TidierOrg / Tidier.jl

Meta-package for data analysis in Julia, modeled after the R tidyverse.
MIT License
515 stars 14 forks source link

`@select` can accept negation `!` #42

Closed zhezhaozz closed 1 year ago

zhezhaozz commented 1 year ago

In R's dplyr, the ! operator negates a selection. This feature is not supported in Tidier.jl. I wish to add this feature to @select macro.

Solution

In parse_tidy, add a condition to check for !(args__) pattern and pass args to a parse_negation parsing function. parse_negation handles args and returns a negation expression.

Examples

@select now has the ! feature:

df = DataFrame(a = repeat('a':'e'), b = 1:5, c = 11:15);

@chain df begin
@select(!(a:b))
end

@chain df begin
@select(!(1:2))
end

@chain df begin
@select(!a)
end

@chain df begin
@select(!1)
end

@chain df begin
@select(!contains("b"))
end
zhezhaozz commented 1 year ago

I realize that parse_tidy should be left unaffected, so I defined a parse_select function to handle the expression passed to @select.

kdpsingh commented 1 year ago

This looks awesome! Let me look through and will follow up with questions.

I want to make sure this doesn't mess up regular negation inside of functions, which I don't think we have built into our doctests. I also want to make sure the behavior is consistent with how negative selection currently works. I think there may be edge case differences and just want to understand what they are.

kdpsingh commented 1 year ago

Nice work on this. Having reviewed the code, I think there are potential problems with only handling this inside of @select() and not other macros. For example, I don't think this will work inside of across().

My sense is that the easiest and most consistent thing to do is to implement this directly within parse_tidy(). Let's discuss and work on this together when we meet.

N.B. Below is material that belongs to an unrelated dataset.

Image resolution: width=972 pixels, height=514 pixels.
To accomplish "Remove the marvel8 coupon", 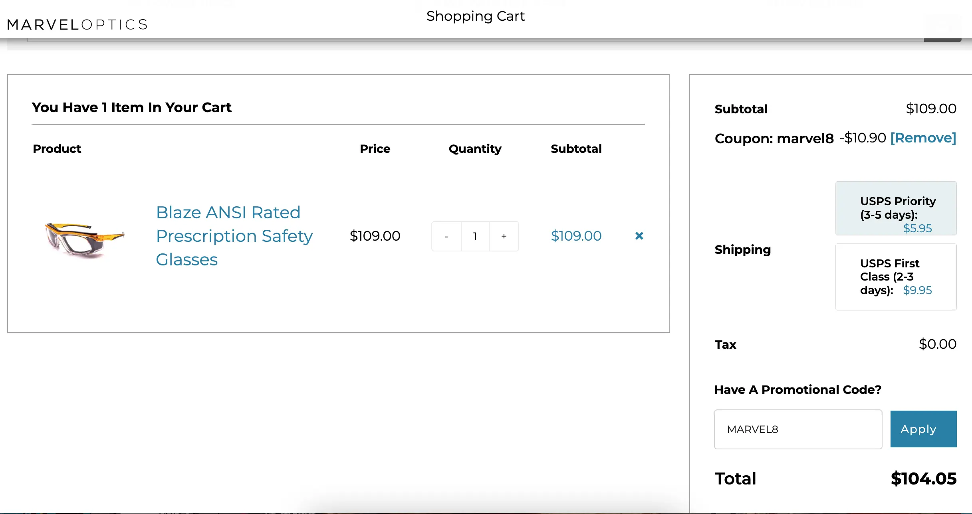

zhezhaozz commented 1 year ago

@kdpsingh parse_select is removed and now parse_tidy handles the negation functions (both - and !). This should also work within across, for example:

@chain df begin
@mutate(across(!(a:b), mean))
end

@chain df begin
@mutate(across(!contains("a"), mean))
end
zhezhaozz commented 1 year ago

Turn this PR into a draft PR since code to implement ! caused unexpected behaviors and failed build.

kdpsingh commented 1 year ago

This looks great @zzhaozheUM! Will take a look on my computer when I get a chance, but on my phone this looks great.

Only thing I need to check is how negative selection works with selection helpers like starts_with(), and whether negative selection works inside across. May add some doctests to check this if not already added yet. Thank you!

kdpsingh commented 1 year ago

I see that your example addresses my question. Let me review and will plan to merge. Thank you @zzhaozheUM!

zhezhaozz commented 1 year ago

I see that your example addresses my question. Let me review and will plan to merge. Thank you @zzhaozheUM!

I'm not sure if the -() works inside across. I will look at and work on this.